A Comprehensive Guide to MLOps Terraform: Infrastructure As Code(IaC)

GCP provisioning using Terraform

Senthil E
Better Programming

--

Photo by Andrea Leopardi on Unsplash

Introduction

Terraform is one of the tools used by a lot of tech companies for managing their infrastructure. It is becoming a popular tool in IaC. It is also cloud-agnostic and can work with any cloud provider. So you can work with AWS, GCP, Azure, OCI, etc. I started learning terraform to use in my personal projects. It is very simple and easy to learn. It eliminates all manual activities. Even for a small project, it will save a lot of time. As an MLOps person do you really need to know about IaC? I think it's better to learn. I will walk through the basics of Terraform and provision some GCP objects I used in my project.

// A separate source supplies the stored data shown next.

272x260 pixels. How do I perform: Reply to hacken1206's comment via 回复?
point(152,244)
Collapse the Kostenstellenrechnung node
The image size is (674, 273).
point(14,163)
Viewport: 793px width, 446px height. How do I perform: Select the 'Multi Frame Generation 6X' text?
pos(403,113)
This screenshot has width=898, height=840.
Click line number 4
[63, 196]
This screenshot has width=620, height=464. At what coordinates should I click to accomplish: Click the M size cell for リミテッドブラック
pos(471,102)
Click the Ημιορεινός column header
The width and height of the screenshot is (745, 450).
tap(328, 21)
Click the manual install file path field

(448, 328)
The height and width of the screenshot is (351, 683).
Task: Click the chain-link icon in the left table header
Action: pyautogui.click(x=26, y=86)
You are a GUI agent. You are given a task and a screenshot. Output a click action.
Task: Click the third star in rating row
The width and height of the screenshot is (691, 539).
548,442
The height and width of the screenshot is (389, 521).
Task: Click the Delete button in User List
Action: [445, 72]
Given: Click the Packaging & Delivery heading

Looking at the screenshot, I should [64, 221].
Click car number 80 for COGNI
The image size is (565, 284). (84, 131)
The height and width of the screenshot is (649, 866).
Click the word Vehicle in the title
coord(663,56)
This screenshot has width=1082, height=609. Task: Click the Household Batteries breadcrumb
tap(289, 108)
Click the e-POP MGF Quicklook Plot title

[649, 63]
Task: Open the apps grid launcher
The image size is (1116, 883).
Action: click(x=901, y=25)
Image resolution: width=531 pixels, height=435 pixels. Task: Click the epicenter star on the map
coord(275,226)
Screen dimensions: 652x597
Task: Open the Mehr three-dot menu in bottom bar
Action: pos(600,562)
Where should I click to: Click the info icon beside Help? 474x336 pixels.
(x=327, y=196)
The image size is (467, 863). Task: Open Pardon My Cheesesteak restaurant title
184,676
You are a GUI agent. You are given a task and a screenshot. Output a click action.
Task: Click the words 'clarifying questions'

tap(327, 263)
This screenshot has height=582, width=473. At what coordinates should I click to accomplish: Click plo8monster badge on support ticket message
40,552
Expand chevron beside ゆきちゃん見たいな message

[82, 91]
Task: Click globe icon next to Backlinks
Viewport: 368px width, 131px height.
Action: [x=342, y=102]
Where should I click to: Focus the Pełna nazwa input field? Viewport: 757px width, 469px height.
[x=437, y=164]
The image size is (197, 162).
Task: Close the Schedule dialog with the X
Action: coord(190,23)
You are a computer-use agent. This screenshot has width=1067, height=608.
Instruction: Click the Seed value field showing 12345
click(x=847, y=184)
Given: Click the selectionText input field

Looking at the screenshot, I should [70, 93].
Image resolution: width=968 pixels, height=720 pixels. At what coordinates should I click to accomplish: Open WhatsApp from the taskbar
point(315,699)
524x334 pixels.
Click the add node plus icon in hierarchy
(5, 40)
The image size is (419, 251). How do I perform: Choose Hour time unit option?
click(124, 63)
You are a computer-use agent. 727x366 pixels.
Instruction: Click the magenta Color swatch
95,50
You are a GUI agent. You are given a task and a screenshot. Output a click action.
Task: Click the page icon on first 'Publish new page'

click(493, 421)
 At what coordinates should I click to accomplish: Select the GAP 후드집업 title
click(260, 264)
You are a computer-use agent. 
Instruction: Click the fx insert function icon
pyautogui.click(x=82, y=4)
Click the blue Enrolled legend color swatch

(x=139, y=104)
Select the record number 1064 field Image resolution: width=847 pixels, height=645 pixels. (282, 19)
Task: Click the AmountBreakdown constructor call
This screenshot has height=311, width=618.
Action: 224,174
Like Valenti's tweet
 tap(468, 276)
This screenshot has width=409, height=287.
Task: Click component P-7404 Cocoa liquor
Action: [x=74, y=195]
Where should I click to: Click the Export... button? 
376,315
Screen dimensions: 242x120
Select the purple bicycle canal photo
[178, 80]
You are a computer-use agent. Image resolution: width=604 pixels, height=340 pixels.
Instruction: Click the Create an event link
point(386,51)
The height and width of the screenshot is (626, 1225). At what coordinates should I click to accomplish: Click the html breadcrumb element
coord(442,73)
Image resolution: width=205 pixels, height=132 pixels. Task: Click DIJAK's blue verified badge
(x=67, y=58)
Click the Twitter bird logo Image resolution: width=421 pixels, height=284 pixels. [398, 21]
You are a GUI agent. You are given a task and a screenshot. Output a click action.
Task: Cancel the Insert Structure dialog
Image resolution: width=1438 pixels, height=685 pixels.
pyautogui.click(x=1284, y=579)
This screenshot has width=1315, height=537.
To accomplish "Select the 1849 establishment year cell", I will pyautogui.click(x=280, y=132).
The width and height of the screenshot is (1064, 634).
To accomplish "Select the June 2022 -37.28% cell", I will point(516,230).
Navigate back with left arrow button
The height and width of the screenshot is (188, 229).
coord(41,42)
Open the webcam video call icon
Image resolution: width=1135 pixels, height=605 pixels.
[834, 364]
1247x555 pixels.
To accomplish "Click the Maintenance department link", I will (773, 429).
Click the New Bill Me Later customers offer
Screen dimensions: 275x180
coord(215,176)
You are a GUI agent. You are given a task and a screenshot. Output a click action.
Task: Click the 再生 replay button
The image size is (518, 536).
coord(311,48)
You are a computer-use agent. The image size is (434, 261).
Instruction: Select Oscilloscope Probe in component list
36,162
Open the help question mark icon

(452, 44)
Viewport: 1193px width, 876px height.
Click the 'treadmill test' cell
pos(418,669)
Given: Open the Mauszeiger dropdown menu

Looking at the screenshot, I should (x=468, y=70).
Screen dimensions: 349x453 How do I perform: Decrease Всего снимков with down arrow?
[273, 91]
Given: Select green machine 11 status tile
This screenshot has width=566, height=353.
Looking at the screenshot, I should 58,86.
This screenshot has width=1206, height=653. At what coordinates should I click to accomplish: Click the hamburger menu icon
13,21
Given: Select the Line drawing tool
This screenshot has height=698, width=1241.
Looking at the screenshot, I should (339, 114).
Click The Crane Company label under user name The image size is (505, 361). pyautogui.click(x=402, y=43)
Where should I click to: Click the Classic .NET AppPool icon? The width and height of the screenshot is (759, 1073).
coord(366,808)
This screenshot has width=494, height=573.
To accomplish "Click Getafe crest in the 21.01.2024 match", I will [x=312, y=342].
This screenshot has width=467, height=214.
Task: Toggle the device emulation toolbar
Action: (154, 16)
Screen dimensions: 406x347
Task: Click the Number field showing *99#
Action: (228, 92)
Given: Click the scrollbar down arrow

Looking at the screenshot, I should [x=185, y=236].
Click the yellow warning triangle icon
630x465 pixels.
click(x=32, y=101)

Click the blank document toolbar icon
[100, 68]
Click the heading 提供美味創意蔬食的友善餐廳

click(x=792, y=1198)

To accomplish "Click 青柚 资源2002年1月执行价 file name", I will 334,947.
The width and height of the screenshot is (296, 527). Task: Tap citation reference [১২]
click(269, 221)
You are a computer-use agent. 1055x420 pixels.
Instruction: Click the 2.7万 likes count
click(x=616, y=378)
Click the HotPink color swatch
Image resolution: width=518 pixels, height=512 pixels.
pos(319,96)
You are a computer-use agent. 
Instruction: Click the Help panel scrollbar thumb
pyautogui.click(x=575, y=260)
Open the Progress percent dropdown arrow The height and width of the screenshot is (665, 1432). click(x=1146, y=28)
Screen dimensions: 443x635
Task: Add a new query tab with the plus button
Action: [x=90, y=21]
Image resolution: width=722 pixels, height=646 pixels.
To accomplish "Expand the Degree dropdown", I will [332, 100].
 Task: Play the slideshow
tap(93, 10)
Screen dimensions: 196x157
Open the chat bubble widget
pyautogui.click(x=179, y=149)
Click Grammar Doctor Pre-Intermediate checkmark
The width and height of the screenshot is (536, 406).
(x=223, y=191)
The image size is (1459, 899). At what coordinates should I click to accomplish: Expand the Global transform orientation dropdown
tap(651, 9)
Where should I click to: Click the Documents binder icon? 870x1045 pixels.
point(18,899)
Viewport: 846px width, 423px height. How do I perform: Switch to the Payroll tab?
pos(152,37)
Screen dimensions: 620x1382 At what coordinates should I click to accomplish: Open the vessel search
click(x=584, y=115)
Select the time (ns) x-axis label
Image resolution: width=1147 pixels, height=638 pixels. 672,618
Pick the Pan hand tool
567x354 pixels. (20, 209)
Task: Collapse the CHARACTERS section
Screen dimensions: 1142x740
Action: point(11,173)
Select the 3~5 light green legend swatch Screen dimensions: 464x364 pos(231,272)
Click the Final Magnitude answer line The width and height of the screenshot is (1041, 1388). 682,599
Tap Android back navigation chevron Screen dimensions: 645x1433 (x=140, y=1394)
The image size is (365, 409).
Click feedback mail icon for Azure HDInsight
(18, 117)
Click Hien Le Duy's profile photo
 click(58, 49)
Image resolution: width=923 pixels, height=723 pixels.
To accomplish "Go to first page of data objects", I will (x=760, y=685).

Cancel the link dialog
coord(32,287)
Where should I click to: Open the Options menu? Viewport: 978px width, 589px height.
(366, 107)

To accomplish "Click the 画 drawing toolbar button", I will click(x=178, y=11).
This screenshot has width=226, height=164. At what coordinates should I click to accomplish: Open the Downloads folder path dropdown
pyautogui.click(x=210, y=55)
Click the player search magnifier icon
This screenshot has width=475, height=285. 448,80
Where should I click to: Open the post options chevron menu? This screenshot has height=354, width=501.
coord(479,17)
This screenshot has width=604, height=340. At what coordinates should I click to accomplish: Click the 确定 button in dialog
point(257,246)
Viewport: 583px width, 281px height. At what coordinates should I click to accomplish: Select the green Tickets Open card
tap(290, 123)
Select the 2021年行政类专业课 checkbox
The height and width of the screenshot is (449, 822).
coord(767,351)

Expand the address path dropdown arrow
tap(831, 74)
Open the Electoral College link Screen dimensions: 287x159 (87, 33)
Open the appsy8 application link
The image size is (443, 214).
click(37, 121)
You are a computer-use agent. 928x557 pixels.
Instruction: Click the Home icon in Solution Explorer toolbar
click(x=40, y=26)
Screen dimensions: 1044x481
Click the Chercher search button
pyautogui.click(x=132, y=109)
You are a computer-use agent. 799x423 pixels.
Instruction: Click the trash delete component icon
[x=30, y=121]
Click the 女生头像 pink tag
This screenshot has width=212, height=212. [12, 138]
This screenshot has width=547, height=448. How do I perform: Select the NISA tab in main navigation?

In this article, let's see how we can use terraform to build GCP objects in an ML project.

Contents:

  • What is Infrastructure As Code(IaC)
  • Advantages of IaC.
  • Imperative Vs Declarative Approach.
  • Major Players in IaC.
  • Terraform
  • Provisioning GCP objects using Terraform

What is Infrastructure As Code (IaC)

According to Microsoft documentation

Infrastructure as Code (IaC) is the management of infrastructure (networks, virtual machines, load balancers, and connection topology) in a descriptive model, using the same versioning as DevOps team uses for source code. Like the principle that the same source code generates the same binary, an IaC model generates the same environment every time it is applied. IaC is a key DevOps practice and is used in conjunction with continuous delivery.

In simple terms, you provision the infrastructure by writing code instead of provisioning it manually.

Advantages of Using IaC

  • Speed
  • Cost reduction
  • Repeatability
  • Standardization
  • Scalability
  • Consistency
  • Avoid manual intervention-Automation
  • Reliability
  • Version management-Gitops
  • Security
  • Documentation
  • Faster disaster recovery
  • CICD Integration

Imperative vs. Declarative

There are 2 ways you can write the code.

  • Imperative Approach
  • Declarative Approach

Imperative Approach

  • The developer defines the exact steps to be carried out.
  • The system follows the instructions in the code.

Declarative Approach

  • The developer defines the required end state.
  • The platform or the system handles the steps needed to achieve the end state.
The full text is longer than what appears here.